Stephen G Barbone barbonestreet at earthlink.net
Thu Nov 4 08:49:28 PDT 2010


Apparently the UO of GB wowed them in NYC on Nov 2. Ya gotta love the  
tune selection and the stage antics.

Cheers,
Steve Barbone
www.myspace.com/barbonestreetjazzband

Cutting Up, Rocking Out and Jamming on Ukuleles
NY TIMES - By ALLAN KOZINN - November 4 2010


The most revelatory moment in the Ukulele Orchestra of Great Britain’s  
concert at Zankel Hall on Tuesday evening probably came during its  
performance of “Psycho Killer,” the Talking Heads song, when you  
realized that David Byrne had missed the boat by not recording the  
tune with an ensemble of singing ukulele players. Or maybe it was  
during the group’s gracefully sung, delicately plucked account of  
David Bowie’s “Life on Mars,” an idiosyncratic reading of an offbeat  
selection, even before it morphed into a handful of songs from  
entirely different universes: among them Stevie Wonder’s “For Once in  
My Life,” the theme song from “Born Free” and the Who’s “Substitute.”

Come to think of it, another Who song, “Pinball Wizard” — a natural  
for a ukulele ensemble, you might think, given the rapidly strummed  
introduction on the Who’s recording — yielded a greater surprise.  
Instead of playing the introduction, or any instrumental  
accompaniment, ensemble members put down their ukuleles and sang a  
richly harmonized a cappella backing to George Hinchliffe’s  
vaudevillian lead vocal.

Now in its 25th year, Ukulele Orchestra of Great Britain is really  
only an octet, and on Tuesday it was smaller still: with one player  
ill, the group performed as a septet. It was none the worse for that.  
Its musicians play ukuleles of different sizes and pitches, from  
soprano to bass, though Jonty Bankes’s electric bass ukulele looks a  
lot like a conventional bass guitar with a vaguely ukulelelike shape.
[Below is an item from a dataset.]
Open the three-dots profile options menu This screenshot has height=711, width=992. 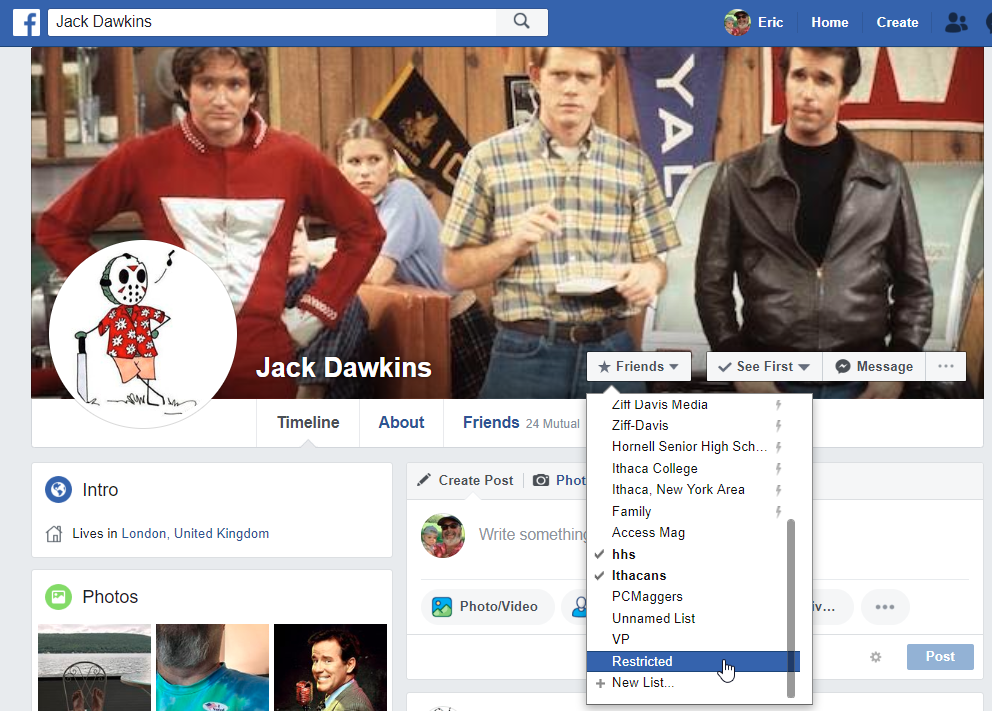(946, 367)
Physical comedy (at one point five players crowded together to play  
one uke), pun-filled banter between songs and stacks of fleeting  
musical allusions within each piece keep the orchestra’s show lively.  
Amid the gags — there are lots of yuks in ukes apparently — the band  
offered some finely nuanced playing, with beautifully shaped single- 
string solos by Mr. Hinchliffe and David Suich.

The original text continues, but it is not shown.